Mechanical designer Pete Baker has been helping us. He lead the team that recently created the marvelously lifelike demonstration model of the engine and paddlewheel assembly of Fulton’s first steamboat for the Clermont Historic Site.
With Pete’s gracious help, we got some ideas drawn up on what might be done to modernise the design. Here are a few. The grooved rotor and round-nosed gates were something of a departure from Rumsey’s drawing, but seemed to offer better sealing. 

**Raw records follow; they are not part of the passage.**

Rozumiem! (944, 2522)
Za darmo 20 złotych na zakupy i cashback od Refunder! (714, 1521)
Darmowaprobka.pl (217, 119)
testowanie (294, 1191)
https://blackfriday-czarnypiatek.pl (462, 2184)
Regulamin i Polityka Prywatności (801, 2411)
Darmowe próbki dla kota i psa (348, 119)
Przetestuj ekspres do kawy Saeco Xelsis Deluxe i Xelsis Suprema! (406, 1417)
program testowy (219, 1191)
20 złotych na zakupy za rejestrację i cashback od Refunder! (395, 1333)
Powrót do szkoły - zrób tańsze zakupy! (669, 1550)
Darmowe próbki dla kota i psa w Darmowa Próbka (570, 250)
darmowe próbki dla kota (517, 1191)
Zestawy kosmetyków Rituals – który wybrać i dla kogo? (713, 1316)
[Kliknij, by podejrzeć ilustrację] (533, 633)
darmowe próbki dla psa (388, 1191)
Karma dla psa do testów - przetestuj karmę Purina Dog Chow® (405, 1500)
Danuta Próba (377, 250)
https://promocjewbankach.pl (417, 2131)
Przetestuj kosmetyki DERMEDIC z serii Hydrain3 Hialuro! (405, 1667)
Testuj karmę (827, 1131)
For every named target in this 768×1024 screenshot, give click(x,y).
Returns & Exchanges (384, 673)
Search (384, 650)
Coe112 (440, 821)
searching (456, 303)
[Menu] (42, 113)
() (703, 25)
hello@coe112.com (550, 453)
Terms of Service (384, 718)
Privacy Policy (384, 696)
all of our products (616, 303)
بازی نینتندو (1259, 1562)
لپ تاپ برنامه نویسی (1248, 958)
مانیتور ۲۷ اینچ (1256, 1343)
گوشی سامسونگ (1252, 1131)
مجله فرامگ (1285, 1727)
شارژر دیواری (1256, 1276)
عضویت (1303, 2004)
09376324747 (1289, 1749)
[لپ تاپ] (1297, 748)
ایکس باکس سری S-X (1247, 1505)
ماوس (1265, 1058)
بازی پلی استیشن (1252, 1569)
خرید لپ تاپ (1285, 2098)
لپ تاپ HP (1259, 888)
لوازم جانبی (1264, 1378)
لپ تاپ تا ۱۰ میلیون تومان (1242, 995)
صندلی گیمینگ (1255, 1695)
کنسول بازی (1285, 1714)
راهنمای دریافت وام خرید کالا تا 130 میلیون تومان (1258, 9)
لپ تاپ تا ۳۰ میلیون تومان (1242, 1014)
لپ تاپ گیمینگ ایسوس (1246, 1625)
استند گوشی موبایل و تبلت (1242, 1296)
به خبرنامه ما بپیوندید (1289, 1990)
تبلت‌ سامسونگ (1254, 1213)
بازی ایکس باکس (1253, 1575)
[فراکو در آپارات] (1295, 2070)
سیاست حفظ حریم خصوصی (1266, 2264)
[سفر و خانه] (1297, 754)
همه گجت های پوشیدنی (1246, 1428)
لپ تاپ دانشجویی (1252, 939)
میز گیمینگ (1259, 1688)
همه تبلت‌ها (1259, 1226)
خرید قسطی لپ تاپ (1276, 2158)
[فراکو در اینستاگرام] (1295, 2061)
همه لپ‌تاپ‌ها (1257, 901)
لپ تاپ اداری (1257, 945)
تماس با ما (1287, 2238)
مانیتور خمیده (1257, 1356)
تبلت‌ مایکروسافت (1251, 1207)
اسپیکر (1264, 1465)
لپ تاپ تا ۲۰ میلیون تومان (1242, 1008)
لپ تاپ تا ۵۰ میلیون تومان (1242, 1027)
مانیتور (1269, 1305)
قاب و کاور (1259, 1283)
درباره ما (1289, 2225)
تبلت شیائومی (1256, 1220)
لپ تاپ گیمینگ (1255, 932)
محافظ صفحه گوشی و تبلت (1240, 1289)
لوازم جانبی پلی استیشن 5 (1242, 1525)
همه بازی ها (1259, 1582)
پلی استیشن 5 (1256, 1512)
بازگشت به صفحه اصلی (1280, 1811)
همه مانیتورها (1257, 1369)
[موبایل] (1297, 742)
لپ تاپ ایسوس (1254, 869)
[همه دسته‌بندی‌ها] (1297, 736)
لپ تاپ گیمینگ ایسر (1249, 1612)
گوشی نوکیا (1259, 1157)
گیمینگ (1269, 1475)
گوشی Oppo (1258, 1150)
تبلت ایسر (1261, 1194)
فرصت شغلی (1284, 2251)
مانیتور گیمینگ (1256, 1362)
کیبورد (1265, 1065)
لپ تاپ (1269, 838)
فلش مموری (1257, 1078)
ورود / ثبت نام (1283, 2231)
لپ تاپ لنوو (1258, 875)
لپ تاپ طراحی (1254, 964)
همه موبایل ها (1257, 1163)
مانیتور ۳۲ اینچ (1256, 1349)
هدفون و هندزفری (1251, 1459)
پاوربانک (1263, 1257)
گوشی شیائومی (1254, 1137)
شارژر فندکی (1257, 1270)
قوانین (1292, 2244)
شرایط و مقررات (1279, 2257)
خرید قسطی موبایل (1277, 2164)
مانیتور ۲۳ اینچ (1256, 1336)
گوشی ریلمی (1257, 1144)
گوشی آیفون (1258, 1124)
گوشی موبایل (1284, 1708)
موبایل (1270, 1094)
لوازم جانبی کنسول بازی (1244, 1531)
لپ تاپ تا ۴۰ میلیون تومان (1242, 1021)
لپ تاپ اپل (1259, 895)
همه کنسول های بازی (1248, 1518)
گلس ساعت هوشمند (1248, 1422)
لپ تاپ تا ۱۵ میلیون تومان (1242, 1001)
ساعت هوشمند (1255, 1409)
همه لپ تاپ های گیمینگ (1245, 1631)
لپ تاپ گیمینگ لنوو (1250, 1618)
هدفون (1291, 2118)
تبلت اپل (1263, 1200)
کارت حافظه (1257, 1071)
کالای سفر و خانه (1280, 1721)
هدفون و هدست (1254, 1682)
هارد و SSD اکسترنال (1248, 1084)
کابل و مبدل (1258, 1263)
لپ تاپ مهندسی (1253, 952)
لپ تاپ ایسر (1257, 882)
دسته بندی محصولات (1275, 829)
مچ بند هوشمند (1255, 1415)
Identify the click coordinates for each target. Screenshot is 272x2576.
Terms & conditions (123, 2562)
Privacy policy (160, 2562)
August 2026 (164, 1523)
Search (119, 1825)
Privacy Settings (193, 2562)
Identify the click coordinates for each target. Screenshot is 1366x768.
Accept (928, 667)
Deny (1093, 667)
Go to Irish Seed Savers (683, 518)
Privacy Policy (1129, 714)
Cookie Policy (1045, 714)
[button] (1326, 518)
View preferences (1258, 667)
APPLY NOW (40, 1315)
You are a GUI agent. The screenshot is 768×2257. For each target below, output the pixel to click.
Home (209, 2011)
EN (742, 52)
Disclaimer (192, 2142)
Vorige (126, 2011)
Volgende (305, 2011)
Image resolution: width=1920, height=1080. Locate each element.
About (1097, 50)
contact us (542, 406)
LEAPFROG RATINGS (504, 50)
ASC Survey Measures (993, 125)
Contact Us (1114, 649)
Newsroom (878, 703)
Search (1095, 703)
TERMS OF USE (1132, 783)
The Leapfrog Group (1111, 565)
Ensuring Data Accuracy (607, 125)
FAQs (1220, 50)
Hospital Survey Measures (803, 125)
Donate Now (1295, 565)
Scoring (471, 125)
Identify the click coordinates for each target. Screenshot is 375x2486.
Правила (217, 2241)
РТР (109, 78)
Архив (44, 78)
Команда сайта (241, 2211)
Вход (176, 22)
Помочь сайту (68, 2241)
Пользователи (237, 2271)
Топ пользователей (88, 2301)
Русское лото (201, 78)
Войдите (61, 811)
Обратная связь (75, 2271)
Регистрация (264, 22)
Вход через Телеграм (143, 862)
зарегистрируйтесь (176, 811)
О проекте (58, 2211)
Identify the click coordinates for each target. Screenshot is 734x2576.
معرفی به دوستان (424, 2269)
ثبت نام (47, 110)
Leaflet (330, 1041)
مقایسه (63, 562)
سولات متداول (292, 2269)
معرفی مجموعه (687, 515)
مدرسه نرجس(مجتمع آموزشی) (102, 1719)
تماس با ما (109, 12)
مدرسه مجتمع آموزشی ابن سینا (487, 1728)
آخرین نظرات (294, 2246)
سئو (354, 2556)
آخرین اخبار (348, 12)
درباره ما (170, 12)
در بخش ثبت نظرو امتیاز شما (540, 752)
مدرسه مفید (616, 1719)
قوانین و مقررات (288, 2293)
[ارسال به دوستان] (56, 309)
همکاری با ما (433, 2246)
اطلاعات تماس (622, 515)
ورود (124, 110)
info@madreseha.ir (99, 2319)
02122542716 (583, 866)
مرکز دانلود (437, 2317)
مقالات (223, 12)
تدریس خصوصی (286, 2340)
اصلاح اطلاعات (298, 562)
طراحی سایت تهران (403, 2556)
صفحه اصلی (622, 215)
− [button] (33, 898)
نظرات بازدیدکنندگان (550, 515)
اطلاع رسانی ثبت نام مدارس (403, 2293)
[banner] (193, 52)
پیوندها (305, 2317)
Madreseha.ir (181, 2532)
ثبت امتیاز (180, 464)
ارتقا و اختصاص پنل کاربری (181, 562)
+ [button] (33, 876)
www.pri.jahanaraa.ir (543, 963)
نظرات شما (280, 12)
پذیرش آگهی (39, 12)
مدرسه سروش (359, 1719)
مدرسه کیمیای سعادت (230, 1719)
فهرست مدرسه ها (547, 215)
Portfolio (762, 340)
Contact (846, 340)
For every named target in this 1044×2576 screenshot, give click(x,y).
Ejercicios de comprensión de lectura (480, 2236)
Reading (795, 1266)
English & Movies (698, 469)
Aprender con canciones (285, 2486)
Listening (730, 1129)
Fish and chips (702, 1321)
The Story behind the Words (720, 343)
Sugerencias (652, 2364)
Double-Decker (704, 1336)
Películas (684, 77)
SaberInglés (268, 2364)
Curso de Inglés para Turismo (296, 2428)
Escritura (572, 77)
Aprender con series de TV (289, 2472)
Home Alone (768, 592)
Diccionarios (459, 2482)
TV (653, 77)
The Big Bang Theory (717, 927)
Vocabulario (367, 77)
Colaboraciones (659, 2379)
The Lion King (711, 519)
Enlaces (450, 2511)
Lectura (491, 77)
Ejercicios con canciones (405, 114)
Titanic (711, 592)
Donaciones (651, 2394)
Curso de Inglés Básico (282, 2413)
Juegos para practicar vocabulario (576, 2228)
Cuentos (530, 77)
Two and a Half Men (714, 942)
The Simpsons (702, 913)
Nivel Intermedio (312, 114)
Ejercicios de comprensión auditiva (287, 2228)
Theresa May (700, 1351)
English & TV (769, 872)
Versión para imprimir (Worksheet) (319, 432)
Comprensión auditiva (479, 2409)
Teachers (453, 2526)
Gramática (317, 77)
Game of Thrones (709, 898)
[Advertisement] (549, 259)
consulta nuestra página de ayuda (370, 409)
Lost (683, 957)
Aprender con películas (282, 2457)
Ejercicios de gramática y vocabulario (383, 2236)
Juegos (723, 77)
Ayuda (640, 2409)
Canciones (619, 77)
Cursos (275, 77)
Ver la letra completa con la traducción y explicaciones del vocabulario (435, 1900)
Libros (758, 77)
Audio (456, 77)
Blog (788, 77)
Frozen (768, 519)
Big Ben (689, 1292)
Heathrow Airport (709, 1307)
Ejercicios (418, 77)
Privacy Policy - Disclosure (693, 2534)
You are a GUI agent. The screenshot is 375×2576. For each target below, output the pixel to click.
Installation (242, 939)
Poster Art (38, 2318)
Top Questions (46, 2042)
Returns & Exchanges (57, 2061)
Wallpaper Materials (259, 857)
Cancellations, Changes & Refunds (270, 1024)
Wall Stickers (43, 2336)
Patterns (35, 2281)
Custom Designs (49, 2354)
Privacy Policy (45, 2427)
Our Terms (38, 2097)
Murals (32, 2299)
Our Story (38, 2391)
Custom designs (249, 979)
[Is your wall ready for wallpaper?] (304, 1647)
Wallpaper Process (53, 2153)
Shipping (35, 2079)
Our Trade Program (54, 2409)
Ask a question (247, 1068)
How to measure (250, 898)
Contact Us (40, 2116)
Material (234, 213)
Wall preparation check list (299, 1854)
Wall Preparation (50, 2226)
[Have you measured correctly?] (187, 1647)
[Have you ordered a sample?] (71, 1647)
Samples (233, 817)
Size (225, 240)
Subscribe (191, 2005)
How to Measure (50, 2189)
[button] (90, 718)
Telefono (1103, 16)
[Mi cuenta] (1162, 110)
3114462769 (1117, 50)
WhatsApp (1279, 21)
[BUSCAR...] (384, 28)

At the suggestion of Pete and a few others, though, we’ve been lately moving a little closer to Rumsey’s original drawing. The rotor on his design would be easier to make, and the out-sized cams would have a better pressure angle than the enclosed cams shown here….though Rumey’s cams, as drawn, would simply let the gates drop shut, which, as the NASA engineers would say, would not be on the side of goodness.
We’re not quite sure where we will end up, at this point. The goal is to have an engine of around 1 hp that will move a 14′ boat hull upstream on most of the navigable rivers we’d find here in the eastern US.
It will use a standard water-tube boiler: happily, as Rumsey invented that, we can use something both off-the-shelf AND appropriate.